Rows for locating text and elements:

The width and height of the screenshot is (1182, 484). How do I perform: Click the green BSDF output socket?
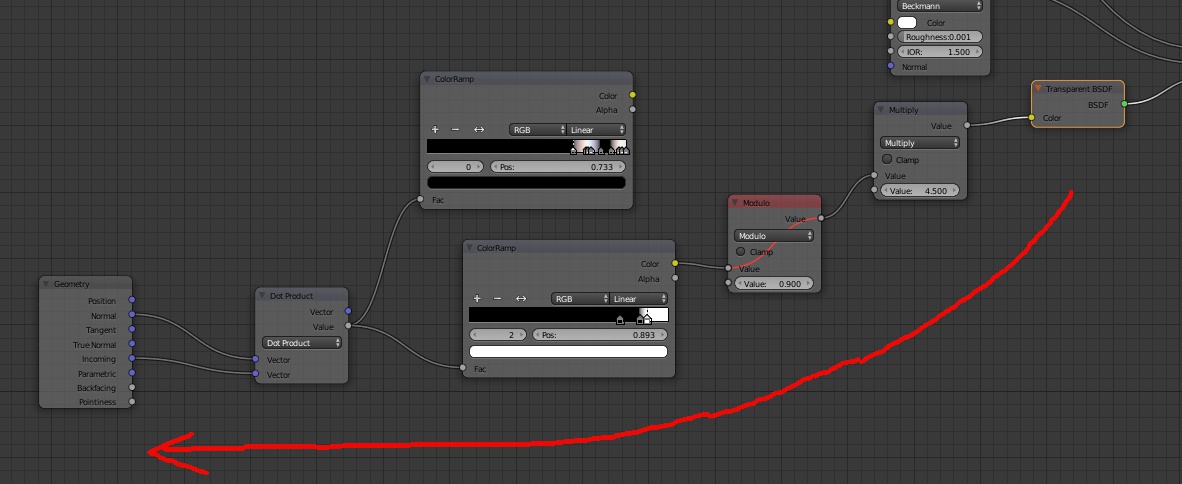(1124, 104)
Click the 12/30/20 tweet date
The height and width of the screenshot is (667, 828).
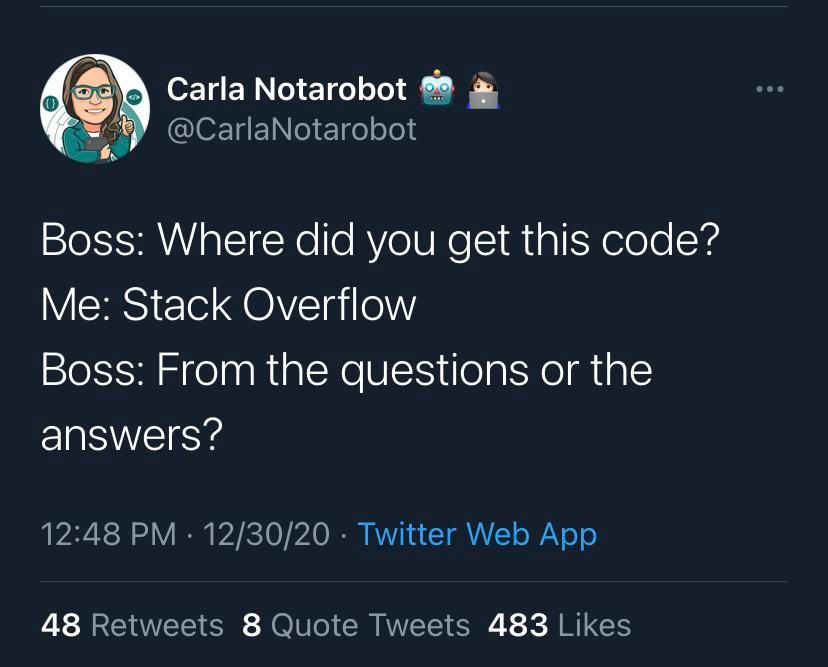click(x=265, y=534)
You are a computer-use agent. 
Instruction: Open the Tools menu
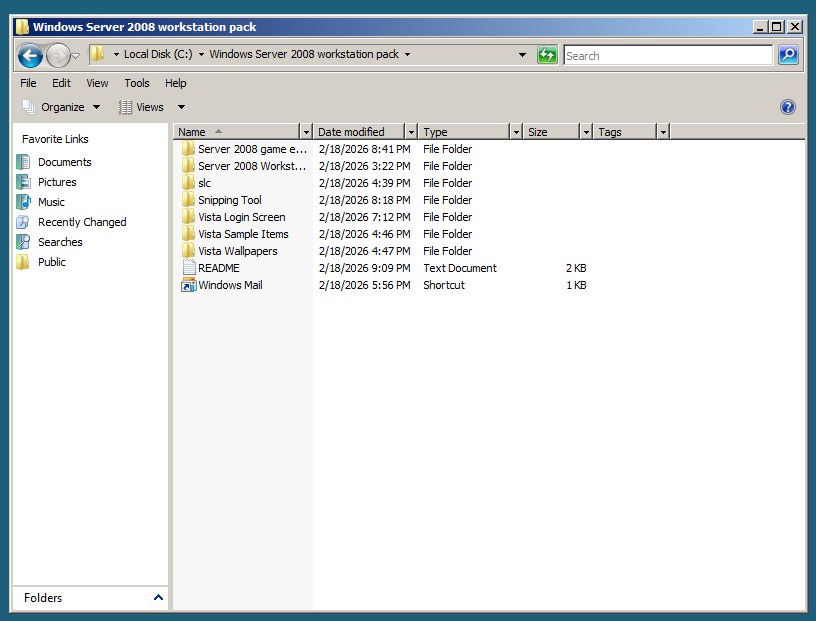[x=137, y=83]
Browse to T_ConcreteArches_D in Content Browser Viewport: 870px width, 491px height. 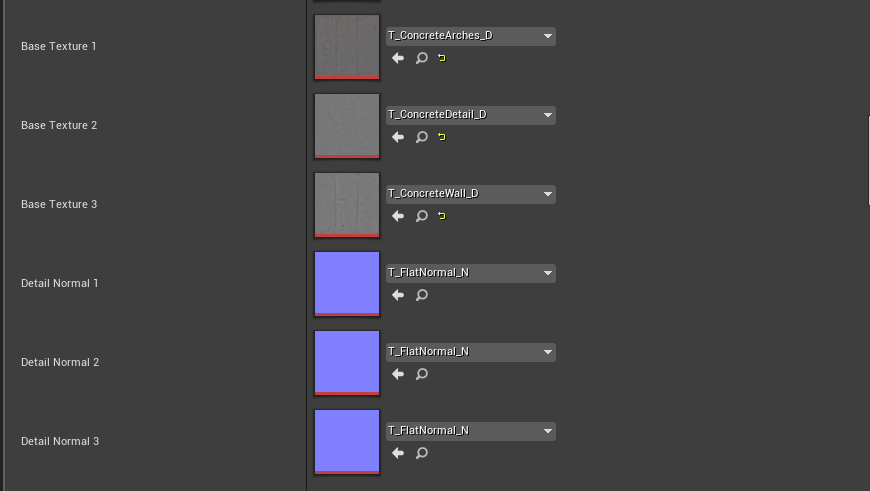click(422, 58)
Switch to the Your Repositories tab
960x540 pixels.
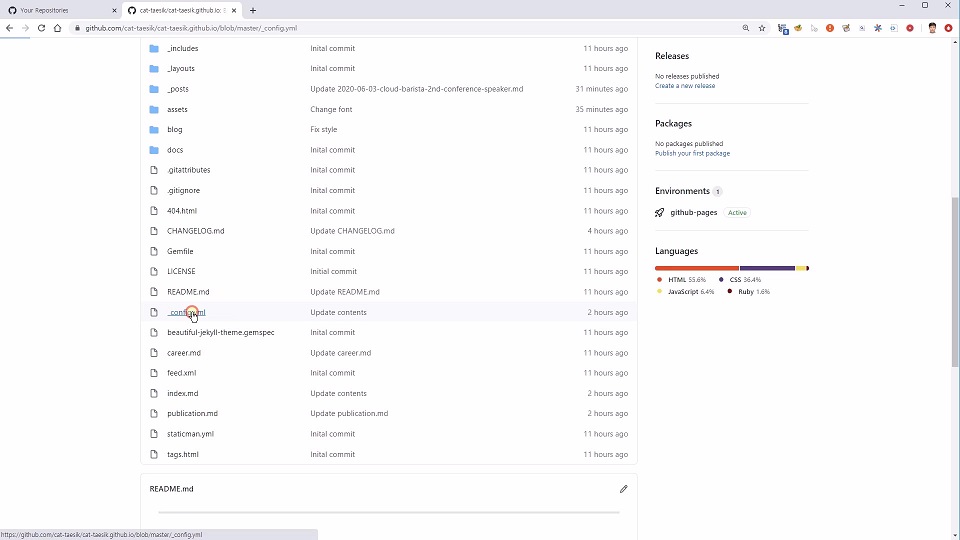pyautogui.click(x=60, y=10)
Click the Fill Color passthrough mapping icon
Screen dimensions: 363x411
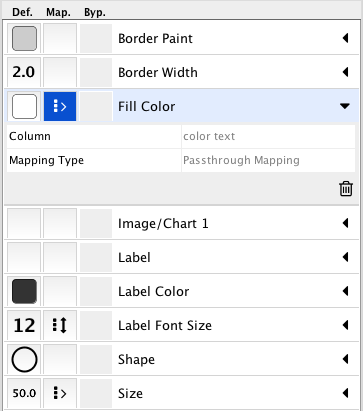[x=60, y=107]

_What you will do_.
Copy out the rows between the line containing "Switch to the Your Repositories tab" and the end of the rows, inclusive, without the pictures.

_Problem solution_.
Switch to the Your Repositories tab
960x540 pixels.
pyautogui.click(x=60, y=10)
Click the Fill Color passthrough mapping icon
Screen dimensions: 363x411
[x=60, y=107]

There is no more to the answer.